CEN argues that the story was false, because:

“Leidig has never created’or’knowingly published a fake news story, nor added phony quotations to a story’; Leidig ‘has no knowledge of anyone else at CEN doing either of these things; Leidig has explained his sources for the CEN stories attacked by the Article, thereby ‘demonstrating the falsity of BuzzFeed’s accusations of fraud’; and BuzzFeed has presented
no evidence that its libelous assertions are true.”

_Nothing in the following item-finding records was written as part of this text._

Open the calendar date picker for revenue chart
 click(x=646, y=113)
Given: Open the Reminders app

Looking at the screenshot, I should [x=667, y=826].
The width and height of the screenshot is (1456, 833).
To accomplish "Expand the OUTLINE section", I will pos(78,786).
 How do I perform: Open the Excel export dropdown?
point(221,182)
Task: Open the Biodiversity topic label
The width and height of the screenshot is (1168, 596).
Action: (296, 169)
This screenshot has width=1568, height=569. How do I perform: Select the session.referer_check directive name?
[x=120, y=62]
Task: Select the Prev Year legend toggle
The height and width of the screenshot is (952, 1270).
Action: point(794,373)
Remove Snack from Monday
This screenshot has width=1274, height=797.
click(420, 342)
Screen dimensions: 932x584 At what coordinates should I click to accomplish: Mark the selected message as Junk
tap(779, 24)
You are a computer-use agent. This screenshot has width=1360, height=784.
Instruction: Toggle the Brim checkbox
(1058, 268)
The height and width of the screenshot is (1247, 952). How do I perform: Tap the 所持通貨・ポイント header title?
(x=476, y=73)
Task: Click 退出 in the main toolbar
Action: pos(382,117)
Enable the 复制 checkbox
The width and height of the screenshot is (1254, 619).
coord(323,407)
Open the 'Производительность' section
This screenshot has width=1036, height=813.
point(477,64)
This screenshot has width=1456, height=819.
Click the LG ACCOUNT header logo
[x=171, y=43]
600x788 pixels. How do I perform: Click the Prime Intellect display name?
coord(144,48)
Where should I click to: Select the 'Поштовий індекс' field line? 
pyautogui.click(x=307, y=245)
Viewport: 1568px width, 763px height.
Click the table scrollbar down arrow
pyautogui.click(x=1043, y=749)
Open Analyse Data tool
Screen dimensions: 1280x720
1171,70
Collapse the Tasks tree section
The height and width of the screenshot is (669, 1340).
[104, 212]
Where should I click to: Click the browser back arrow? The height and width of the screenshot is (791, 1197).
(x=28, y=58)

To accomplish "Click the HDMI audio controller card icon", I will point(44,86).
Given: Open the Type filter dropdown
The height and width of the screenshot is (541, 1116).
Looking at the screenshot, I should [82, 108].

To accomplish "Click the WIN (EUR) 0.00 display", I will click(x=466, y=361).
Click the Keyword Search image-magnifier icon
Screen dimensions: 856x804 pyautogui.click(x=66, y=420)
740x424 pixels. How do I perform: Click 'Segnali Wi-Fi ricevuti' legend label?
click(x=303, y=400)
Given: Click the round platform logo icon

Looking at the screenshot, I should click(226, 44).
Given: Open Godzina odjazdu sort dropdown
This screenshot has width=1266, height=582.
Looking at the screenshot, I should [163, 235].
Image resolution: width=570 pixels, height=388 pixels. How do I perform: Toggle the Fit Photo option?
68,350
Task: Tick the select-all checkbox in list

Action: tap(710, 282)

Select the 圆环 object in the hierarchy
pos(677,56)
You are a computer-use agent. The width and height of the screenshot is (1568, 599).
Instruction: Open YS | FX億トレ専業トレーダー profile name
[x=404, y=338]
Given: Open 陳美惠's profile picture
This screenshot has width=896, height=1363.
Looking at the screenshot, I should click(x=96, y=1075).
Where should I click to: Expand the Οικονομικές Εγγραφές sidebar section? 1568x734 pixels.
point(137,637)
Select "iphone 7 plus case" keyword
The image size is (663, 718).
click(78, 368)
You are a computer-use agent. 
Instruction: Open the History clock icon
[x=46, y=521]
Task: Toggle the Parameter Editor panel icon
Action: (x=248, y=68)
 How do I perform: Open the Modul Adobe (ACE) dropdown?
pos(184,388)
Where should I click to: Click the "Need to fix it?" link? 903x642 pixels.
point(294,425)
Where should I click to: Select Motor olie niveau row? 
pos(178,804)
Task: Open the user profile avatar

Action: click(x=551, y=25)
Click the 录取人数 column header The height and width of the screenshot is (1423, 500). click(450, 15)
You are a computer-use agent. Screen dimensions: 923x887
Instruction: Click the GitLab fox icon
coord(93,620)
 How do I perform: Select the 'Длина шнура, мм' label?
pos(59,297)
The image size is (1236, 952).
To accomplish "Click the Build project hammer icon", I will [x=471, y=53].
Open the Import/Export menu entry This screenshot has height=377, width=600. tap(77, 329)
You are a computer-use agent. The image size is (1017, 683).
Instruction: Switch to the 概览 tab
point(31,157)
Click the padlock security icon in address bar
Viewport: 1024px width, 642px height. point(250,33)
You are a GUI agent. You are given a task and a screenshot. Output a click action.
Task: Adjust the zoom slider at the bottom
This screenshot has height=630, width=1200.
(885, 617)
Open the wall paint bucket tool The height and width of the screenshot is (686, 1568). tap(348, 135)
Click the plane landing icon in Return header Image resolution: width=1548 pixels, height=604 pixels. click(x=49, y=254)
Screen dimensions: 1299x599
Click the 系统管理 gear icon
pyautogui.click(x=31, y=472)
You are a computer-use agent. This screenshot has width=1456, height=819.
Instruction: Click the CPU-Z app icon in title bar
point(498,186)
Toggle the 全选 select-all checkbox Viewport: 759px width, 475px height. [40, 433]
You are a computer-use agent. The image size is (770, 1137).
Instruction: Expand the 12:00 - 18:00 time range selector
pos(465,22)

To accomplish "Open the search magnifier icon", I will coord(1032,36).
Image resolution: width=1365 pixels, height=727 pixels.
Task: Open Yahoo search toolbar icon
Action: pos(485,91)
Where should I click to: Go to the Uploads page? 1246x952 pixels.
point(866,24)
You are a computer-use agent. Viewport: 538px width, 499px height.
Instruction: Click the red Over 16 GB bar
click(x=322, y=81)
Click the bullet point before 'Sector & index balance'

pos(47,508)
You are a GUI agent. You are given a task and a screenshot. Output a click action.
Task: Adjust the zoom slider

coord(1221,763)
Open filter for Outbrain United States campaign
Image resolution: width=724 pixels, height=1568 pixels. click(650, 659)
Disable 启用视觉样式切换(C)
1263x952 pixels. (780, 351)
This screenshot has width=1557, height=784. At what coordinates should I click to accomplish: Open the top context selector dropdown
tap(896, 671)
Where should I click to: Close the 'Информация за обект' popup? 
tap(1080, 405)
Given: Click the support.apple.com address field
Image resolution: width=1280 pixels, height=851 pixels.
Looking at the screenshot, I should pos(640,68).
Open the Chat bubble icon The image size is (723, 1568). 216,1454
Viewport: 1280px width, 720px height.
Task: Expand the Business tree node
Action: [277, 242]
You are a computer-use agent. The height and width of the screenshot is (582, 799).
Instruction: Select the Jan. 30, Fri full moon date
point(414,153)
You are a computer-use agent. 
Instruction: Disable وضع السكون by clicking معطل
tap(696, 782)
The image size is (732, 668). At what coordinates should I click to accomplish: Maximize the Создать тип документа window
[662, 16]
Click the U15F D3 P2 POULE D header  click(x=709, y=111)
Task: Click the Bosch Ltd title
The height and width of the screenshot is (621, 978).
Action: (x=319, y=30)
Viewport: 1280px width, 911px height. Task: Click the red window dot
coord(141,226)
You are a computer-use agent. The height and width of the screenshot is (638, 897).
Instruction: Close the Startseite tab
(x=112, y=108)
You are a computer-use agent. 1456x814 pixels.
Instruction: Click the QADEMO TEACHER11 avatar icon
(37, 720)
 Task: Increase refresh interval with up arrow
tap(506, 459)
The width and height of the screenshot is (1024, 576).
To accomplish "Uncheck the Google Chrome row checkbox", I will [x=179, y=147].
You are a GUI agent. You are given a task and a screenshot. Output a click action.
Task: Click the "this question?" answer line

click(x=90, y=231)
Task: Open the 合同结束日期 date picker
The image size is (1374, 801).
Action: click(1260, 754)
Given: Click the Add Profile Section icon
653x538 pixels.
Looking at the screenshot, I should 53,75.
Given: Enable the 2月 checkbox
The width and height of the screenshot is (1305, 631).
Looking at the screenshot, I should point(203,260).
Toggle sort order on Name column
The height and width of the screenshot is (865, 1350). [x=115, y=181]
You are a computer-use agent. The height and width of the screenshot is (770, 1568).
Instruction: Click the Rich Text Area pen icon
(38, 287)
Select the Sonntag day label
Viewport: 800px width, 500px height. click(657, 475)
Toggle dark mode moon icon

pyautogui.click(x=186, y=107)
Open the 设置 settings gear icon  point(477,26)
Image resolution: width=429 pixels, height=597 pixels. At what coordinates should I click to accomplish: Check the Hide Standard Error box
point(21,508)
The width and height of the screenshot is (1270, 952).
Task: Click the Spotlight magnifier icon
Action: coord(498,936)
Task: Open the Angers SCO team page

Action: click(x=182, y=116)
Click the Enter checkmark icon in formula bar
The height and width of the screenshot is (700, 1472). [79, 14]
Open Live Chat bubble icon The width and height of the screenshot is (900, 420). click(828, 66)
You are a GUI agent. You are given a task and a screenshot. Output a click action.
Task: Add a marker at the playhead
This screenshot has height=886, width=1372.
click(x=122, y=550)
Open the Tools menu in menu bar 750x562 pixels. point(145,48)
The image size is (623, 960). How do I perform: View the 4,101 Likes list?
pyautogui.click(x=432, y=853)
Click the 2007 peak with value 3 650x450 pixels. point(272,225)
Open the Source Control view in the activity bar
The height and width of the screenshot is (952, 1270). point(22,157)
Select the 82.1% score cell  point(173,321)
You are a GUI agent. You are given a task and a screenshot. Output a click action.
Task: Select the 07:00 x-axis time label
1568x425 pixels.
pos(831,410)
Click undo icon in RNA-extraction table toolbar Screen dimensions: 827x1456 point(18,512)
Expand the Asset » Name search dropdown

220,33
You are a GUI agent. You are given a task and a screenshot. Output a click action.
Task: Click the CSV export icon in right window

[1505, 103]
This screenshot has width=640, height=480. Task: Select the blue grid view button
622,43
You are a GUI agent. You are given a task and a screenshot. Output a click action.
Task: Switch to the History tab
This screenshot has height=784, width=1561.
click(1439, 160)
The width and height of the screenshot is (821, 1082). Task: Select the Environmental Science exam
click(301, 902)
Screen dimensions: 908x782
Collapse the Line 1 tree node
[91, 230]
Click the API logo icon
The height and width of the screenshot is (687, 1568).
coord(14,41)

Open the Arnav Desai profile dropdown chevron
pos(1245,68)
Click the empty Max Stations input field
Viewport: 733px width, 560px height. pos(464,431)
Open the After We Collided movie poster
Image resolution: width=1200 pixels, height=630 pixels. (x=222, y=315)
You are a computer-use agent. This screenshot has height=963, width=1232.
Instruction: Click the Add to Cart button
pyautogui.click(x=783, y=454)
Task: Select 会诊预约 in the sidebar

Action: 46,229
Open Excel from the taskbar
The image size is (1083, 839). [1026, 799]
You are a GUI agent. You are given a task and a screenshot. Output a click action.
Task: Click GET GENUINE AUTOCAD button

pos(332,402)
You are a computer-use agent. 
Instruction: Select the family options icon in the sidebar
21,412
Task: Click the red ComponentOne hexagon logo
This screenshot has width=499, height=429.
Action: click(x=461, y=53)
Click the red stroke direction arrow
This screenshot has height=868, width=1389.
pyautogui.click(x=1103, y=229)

Judge Victor Marrero said: “The Court finds that there remain numerous genuine issues of material fact such that filing a motion for summary judgment would be premature and granting it would be improper.”

CEN lawyer Harry Wise said: “I’m disappointed but not shocked by the decision.

“It was early in the lawsuit to get even a partial summary judgment, but I was trying to eliminate issues from the case, to make it more manageable for Mr Leidig and CEN, who have struggled to meet the onerous demands for ‘discovery’ imposed by the procedure of the federal courts in the US.

“The most surprising aspect of Judge Marrero’s decision is his declining to decide whether the BuzzFeed piece is defamatory of Mr Leidig and CEN.

“Judge Marrero should have decided that the BuzzFeed article defames Mr. Leidig and CEN because it accuses Mr Leidig and his company of journalistic fraud – making up false stories or making up false quotes to make stories more attractive. Journalistic fraud is a capital offence – it ends the journalist’s career, because his credibility is forever damaged.

“So I have no doubt that eventually the article will be found to have defamed Mr. Leidig and BuzzFeed.

“And, since it is now clear that BuzzFeed has no evidence supporting those scurrilous allegations, I have little doubt that a jury will give judgment to Mr Leidig and CEN.”